这里分类和汇总了欣宸的全部原创(含配套源码):https://github.com/zq2599/blog_demos
本文是《hive学习笔记》系列的第四篇,要学习的是hive的分区表,简单来说hive的分区就是创建层级目录的一种方式,处于同一分区的记录其实就是数据在同一个子目录下,分区一共有两种:静态和动态,接下来逐一尝试;
先尝试用单个字段分区,t9表有三个字段:名称city、年龄age、城市city,以城市作为分区字段:
create table t9 (name string, age int)
partitioned by (city string)
row format delimited
fields terminated by ',';
hive> desc t9;
OK
name string
age int
city string
# Partition Information
# col_name data_type comment
city string
Time taken: 0.159 seconds, Fetched: 8 row(s)
tom,11
jerry,12
load data
local inpath '/home/hadoop/temp/202010/25/009.txt'
into table t9
partition(city='shenzhen');
load data
local inpath '/home/hadoop/temp/202010/25/009.txt'
into table t9
partition(city='guangzhou');
hive> select * from t9;
OK
t9.name t9.age t9.city
tom 11 guangzhou
jerry 12 guangzhou
tom 11 shenzhen
jerry 12 shenzhen
Time taken: 0.104 seconds, Fetched: 4 row(s)
[hadoop@node0 bin]$ ./hadoop fs -ls /user/hive/warehouse/t9/city=guangzhou
Found 1 items
-rwxr-xr-x 3 hadoop supergroup 16 2020-10-31 16:47 /user/hive/warehouse/t9/city=guangzhou/009.txt
[hadoop@node0 bin]$ ./hadoop fs -cat /user/hive/warehouse/t9/city=guangzhou/009.txt
tom,11
jerry,12
[hadoop@node0 bin]$
以上就是以单个字段做静态分区的实践,接下来尝试多字段分区;
create table t10 (name string, age int)
partitioned by (province string, city string)
row format delimited
fields terminated by ',';
load data
local inpath '/home/hadoop/temp/202010/25/009.txt'
into table t10
partition(province='shanxi', city='xian');
load data
local inpath '/home/hadoop/temp/202010/25/009.txt'
into table t10
partition(province='shanxi', city='hanzhong');
load data
local inpath '/home/hadoop/temp/202010/25/009.txt'
into table t10
partition(province='guangdong', city='guangzhou');
load data
local inpath '/home/hadoop/temp/202010/25/009.txt'
into table t10
partition(province='guangdong', city='shenzhen');
hive> select * from t10;
OK
t10.name t10.age t10.province t10.city
tom 11 guangdong guangzhou
jerry 12 guangdong guangzhou
tom 11 guangdong shenzhen
jerry 12 guangdong shenzhen
tom 11 shanxi hanzhong
jerry 12 shanxi hanzhong
tom 11 shanxi xian
jerry 12 shanxi xian
Time taken: 0.129 seconds, Fetched: 8 row(s)

-*-

**任务目标**
a – 这篇 Hive 分区表笔记说，hive 的分区一共有哪两种？
b – 从这篇 Hive 分区表笔记停下的地方接着往下写。
后附的各行用不上，可以不看。

**所列各行**
-*-

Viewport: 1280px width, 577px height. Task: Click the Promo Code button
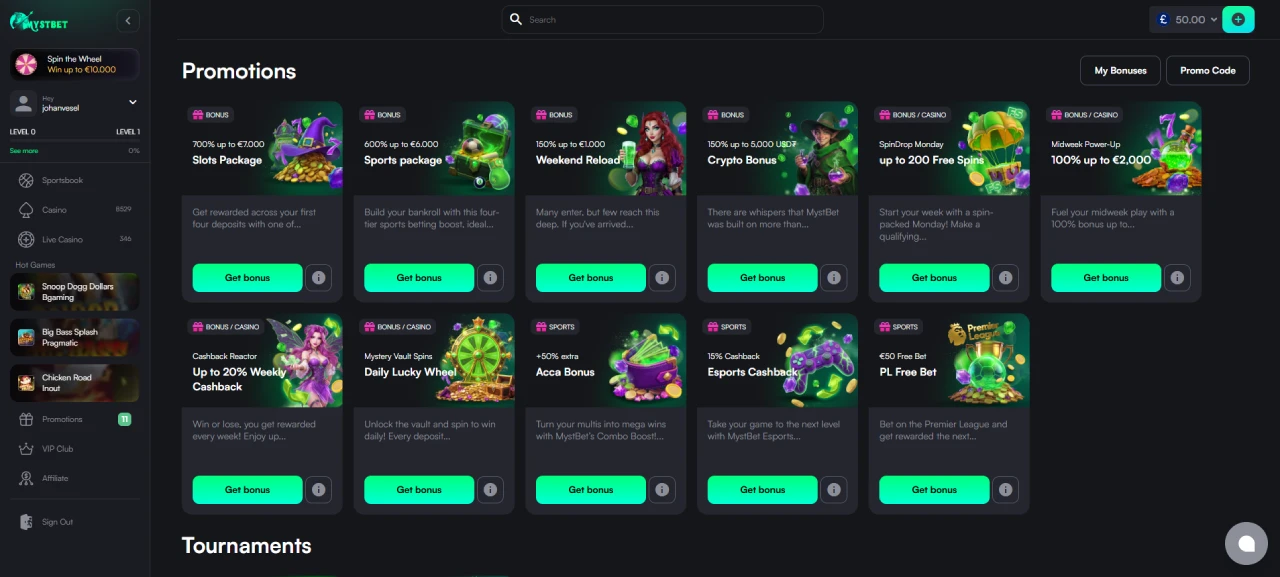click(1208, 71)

-*-

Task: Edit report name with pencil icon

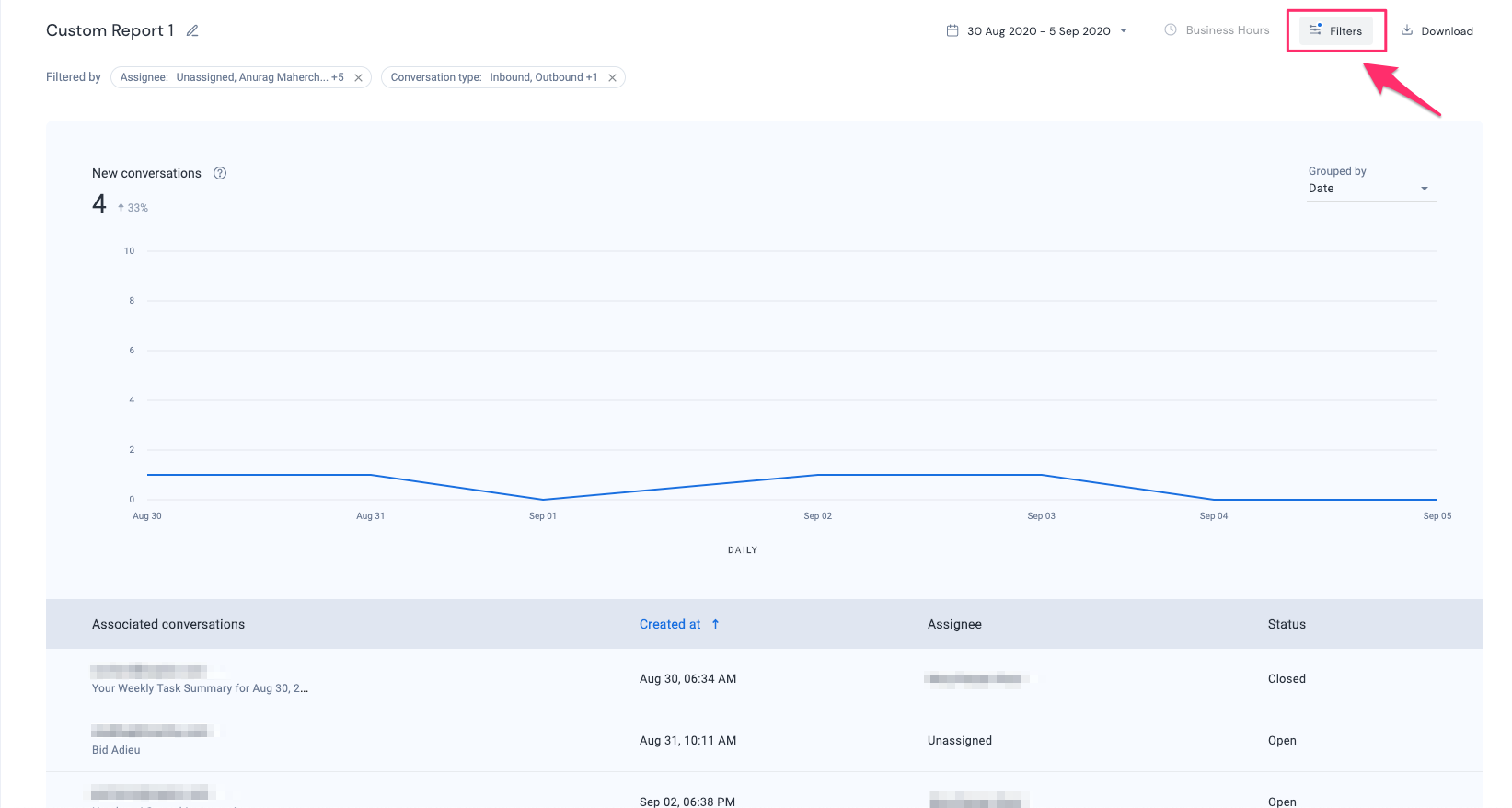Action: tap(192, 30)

-*-

**逐题答案**
a – 静态分区和动态分区。

b –
[hadoop@node0 bin]$ ./hadoop fs -cat /user/hive/warehouse/t10/province=shanxi/city=hanzhong/009.txt
tom,11
jerry,12
set hive.exec.dynamic.partition=true
set hive.exec.dynamic.partition.mode=nostrict;
create external table t11 (name string, age int, province string, city string)
row format delimited
fields terminated by ','
location '/data/external_t11';
tom,11,guangdong,guangzhou
jerry,12,guangdong,shenzhen
tony,13,shanxi,xian
john,14,shanxi,hanzhong
load data
local inpath '/home/hadoop/temp/202010/25/011.txt'
into table t11;
create table t12 (name string, age int)
partitioned by (province string, city string)
row format delimited
fields terminated by ',';
insert overwrite table t12
partition(province, city)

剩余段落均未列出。